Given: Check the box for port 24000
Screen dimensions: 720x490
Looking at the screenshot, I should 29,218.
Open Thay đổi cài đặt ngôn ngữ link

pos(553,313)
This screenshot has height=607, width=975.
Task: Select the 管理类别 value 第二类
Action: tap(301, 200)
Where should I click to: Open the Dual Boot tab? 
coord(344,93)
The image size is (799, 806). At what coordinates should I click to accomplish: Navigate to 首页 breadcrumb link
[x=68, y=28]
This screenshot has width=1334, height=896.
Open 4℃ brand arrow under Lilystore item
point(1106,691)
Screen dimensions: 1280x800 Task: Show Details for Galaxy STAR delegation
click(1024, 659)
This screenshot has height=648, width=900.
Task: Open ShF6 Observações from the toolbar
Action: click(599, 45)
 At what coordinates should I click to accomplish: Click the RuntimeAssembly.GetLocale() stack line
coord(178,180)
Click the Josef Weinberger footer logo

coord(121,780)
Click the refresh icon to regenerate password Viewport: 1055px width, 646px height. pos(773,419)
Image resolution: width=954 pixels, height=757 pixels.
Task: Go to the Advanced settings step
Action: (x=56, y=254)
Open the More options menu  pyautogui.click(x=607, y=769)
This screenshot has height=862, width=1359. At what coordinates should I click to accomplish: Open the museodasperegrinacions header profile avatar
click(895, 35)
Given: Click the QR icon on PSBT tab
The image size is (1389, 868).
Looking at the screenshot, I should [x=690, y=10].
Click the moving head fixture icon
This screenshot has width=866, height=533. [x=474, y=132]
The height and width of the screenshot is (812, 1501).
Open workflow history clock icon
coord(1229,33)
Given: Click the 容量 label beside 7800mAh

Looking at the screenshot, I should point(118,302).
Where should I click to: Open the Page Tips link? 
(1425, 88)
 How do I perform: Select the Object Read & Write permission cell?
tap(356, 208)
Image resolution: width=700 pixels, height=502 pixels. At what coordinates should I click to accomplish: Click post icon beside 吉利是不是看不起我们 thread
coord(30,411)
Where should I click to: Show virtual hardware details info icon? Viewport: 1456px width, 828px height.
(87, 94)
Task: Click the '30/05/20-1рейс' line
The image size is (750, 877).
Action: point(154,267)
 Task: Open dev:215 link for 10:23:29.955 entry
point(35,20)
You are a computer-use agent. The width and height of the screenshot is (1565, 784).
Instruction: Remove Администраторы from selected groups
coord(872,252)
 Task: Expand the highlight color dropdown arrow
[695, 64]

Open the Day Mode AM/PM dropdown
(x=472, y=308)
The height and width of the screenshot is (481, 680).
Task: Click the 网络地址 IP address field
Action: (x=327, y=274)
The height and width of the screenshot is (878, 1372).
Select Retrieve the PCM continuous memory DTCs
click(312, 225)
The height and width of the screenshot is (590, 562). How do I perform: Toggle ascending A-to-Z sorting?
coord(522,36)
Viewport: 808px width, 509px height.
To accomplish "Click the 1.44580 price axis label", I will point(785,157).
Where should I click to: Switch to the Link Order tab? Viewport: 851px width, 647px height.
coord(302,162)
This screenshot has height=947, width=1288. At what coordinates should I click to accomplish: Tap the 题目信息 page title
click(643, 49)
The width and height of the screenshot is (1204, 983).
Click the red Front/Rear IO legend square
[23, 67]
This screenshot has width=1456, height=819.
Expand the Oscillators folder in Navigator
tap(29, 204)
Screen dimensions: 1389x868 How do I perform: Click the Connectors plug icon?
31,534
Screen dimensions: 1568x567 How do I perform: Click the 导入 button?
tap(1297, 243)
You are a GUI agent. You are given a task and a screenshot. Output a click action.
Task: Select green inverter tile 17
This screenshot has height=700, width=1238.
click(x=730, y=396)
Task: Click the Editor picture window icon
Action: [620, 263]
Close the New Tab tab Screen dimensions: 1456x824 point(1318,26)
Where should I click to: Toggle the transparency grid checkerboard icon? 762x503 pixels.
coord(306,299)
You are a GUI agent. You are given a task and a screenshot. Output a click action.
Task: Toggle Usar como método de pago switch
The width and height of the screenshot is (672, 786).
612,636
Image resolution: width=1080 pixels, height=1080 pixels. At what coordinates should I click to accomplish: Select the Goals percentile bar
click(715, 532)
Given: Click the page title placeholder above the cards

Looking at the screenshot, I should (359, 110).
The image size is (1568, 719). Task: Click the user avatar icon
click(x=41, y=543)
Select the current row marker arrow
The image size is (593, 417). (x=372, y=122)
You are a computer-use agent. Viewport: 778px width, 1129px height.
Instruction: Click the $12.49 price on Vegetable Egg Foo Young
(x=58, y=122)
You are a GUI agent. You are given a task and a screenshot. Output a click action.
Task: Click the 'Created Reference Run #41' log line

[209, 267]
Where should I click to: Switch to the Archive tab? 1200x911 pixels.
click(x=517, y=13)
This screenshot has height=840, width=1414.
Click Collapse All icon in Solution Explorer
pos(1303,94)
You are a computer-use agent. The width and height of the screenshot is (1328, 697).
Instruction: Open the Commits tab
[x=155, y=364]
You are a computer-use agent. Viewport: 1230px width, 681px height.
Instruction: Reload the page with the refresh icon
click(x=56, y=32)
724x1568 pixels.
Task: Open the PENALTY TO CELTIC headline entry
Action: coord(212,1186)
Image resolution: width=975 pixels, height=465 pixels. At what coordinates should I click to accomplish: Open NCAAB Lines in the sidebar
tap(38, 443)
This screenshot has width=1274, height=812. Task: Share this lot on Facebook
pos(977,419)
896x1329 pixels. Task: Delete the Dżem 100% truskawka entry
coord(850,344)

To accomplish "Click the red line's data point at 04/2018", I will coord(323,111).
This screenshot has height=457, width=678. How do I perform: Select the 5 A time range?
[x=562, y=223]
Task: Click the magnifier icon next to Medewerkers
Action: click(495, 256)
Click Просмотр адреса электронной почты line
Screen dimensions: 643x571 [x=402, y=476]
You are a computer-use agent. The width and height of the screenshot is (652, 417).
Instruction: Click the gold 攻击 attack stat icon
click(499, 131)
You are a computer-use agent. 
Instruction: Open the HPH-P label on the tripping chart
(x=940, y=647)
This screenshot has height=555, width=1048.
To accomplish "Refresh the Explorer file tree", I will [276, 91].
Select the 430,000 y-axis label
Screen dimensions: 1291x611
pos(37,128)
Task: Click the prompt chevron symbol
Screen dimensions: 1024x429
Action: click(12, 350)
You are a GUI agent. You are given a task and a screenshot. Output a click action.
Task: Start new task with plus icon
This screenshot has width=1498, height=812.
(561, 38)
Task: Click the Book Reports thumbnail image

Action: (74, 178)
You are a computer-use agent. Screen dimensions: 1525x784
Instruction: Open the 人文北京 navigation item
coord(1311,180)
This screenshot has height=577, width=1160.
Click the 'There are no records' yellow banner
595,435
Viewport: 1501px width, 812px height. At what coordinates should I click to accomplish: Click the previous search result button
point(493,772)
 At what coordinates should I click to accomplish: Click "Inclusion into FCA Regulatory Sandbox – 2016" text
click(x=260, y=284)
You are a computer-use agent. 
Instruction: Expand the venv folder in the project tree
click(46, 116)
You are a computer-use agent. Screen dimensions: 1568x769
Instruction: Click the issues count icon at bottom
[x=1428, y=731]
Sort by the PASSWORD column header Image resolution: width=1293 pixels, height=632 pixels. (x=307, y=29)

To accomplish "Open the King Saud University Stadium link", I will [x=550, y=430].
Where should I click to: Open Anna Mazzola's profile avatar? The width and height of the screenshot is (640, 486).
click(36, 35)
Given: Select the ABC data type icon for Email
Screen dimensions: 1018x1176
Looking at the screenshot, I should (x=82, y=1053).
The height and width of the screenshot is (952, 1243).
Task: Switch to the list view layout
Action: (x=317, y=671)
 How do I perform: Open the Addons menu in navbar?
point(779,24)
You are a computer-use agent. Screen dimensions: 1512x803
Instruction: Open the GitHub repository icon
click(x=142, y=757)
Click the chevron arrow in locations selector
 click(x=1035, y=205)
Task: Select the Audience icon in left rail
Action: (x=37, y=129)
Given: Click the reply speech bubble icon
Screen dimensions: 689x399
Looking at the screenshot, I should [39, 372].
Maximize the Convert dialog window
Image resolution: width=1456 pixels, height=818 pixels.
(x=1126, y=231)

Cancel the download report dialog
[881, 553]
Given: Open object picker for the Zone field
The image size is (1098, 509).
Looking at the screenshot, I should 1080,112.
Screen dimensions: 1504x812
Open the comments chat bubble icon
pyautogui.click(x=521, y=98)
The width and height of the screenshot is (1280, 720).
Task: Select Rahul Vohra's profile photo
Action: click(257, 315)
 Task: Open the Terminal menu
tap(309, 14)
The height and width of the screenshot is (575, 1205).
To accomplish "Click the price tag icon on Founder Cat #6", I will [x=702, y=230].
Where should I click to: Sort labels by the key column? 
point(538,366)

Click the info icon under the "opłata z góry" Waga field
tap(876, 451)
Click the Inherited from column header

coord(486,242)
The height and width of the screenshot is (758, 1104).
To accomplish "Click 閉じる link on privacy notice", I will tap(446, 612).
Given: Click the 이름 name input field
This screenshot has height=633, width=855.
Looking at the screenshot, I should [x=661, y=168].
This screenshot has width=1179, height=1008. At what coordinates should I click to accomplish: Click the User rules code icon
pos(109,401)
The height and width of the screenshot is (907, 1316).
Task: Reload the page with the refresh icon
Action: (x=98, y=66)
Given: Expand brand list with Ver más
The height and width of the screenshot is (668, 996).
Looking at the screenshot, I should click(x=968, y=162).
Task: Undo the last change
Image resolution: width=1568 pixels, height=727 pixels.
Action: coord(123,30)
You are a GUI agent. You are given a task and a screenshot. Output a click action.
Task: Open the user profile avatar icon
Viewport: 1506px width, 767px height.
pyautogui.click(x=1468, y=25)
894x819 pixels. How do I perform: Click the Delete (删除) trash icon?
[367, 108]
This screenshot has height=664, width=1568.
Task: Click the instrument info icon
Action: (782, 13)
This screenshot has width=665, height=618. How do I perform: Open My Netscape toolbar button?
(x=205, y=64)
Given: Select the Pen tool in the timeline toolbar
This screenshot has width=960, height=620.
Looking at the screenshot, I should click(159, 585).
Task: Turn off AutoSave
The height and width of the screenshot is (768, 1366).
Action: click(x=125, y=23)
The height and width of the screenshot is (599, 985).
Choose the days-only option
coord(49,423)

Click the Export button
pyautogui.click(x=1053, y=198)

────────────────

▶ [Exercise task]: Please copy out the lines from the start of the records through the line containing "coord(344,93)", including that line, and reproduce them without any changes.

▶ [Exercise result]:
Given: Check the box for port 24000
Screen dimensions: 720x490
Looking at the screenshot, I should 29,218.
Open Thay đổi cài đặt ngôn ngữ link

pos(553,313)
This screenshot has height=607, width=975.
Task: Select the 管理类别 value 第二类
Action: tap(301, 200)
Where should I click to: Open the Dual Boot tab? 
coord(344,93)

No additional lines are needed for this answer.